• Data provided:

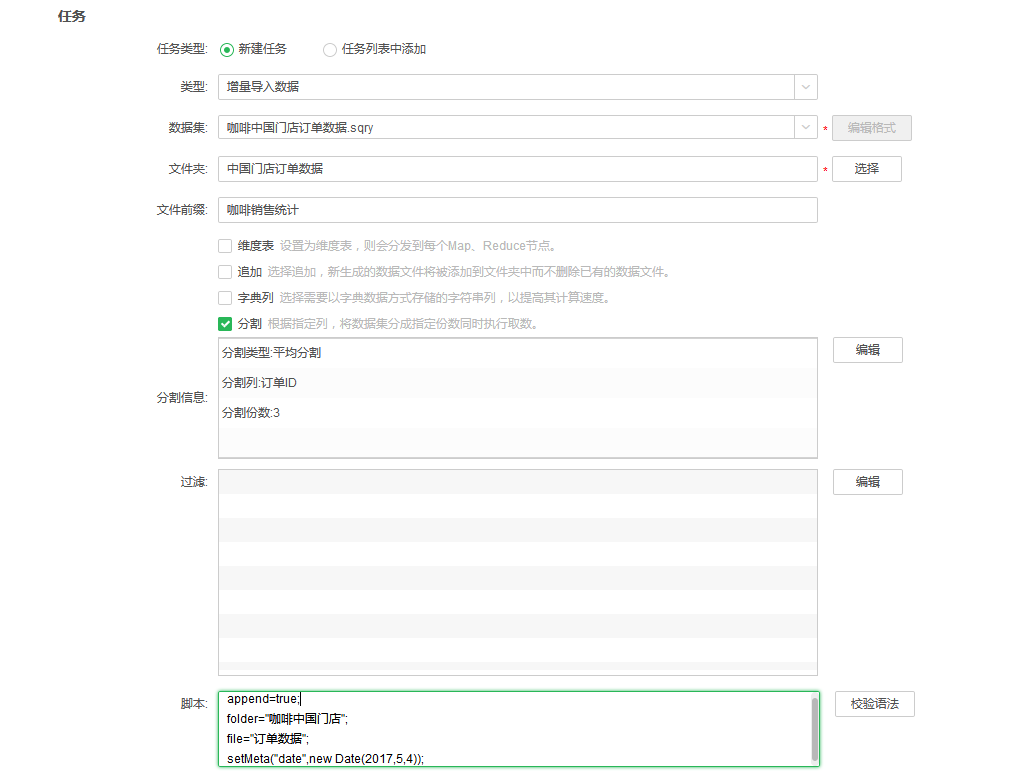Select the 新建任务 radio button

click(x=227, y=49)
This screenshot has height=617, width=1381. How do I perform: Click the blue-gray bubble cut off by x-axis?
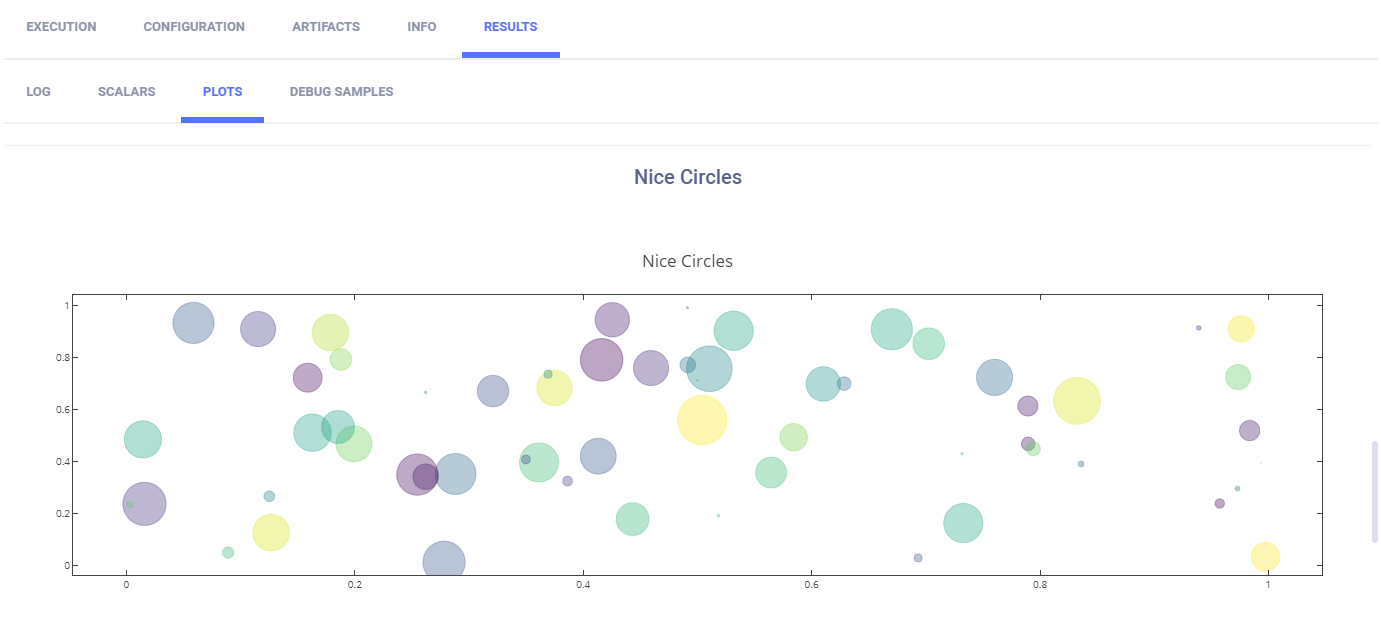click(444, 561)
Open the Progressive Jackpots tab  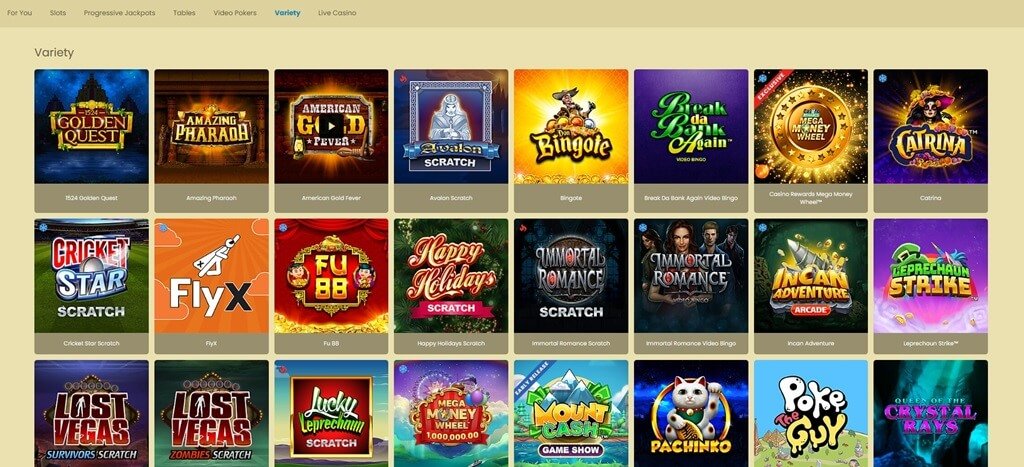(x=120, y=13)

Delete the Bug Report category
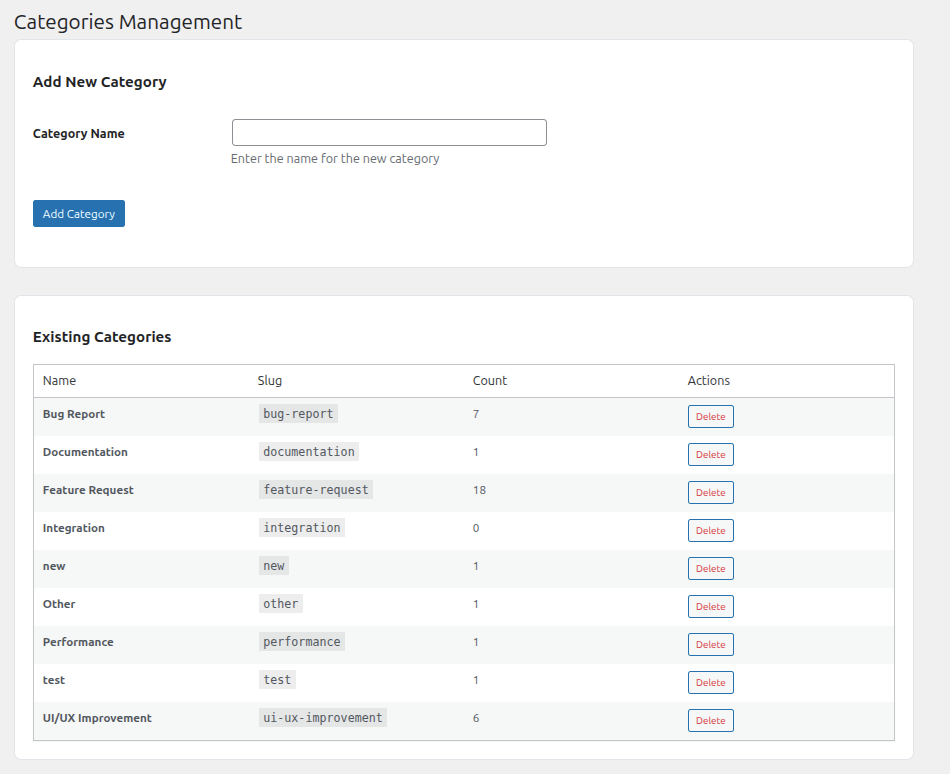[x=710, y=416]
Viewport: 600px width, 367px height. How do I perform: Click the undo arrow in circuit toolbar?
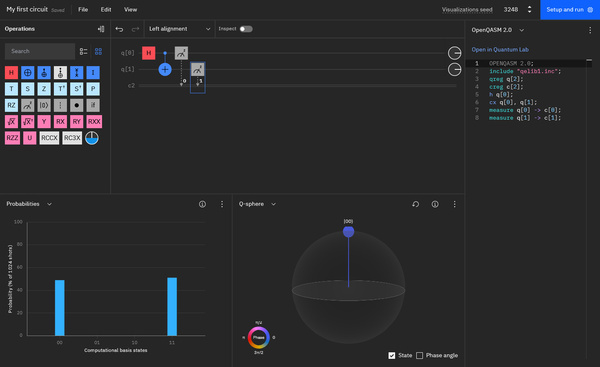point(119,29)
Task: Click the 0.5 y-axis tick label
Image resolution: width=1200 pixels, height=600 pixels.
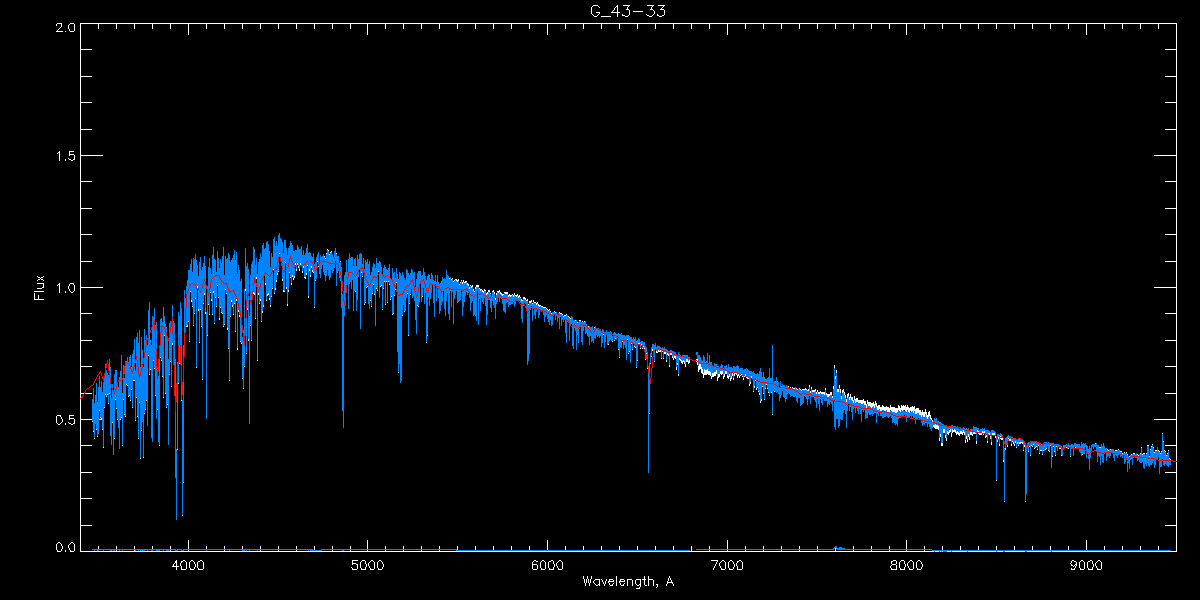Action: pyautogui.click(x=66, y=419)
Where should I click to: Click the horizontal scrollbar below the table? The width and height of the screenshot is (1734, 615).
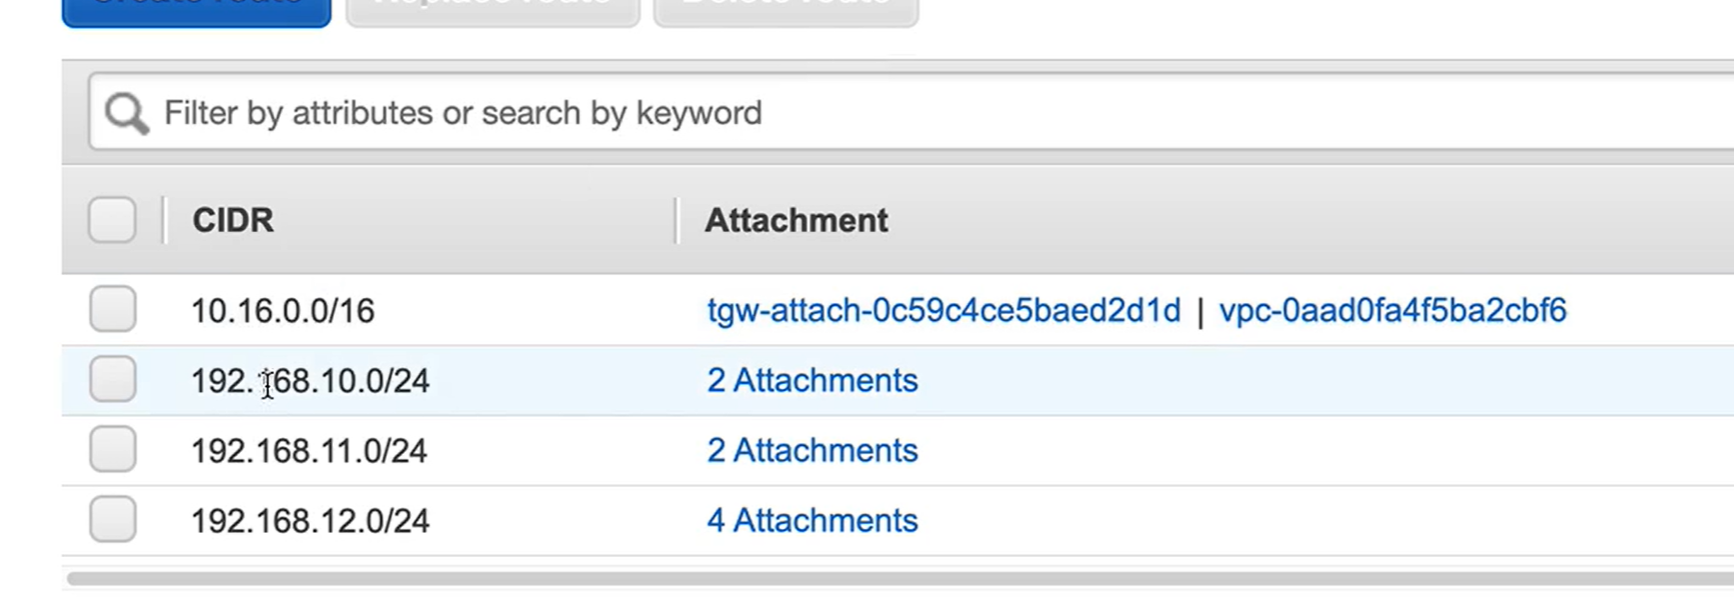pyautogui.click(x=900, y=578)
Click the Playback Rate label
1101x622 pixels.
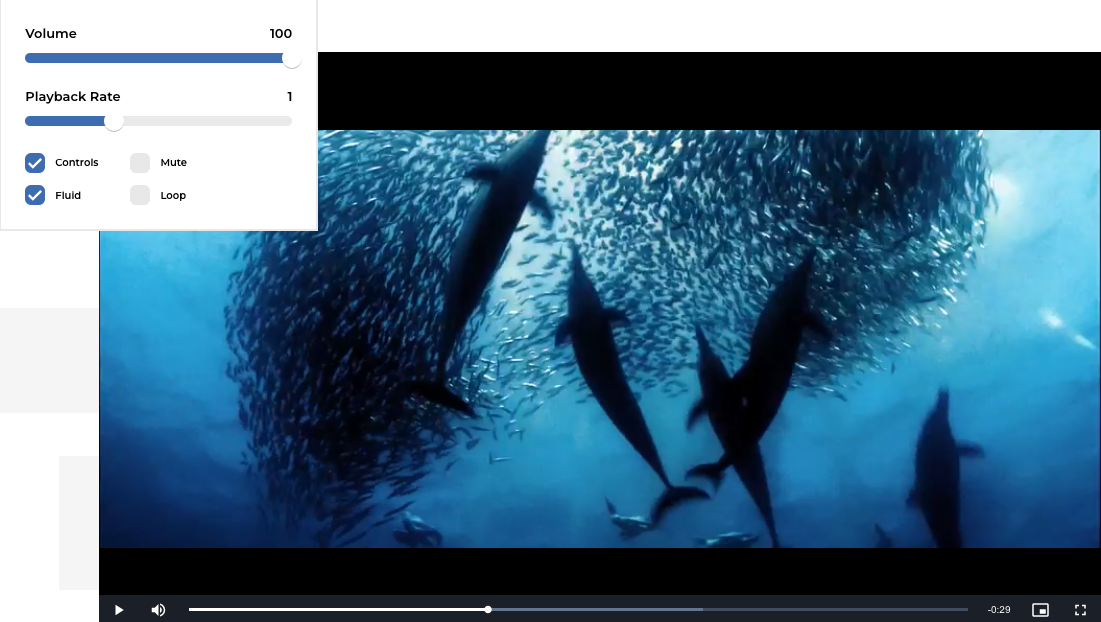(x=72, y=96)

• Goal of the exercise:
The result should hold only the lines from the line with "Where should I" through the final line of the records above, copied exactly, with pictures left out.

• Task response:
Where should I click to: Click the horizontal scrollbar below the table? The width and height of the screenshot is (1734, 615).
pyautogui.click(x=900, y=578)
Click the Playback Rate label
1101x622 pixels.
(x=72, y=96)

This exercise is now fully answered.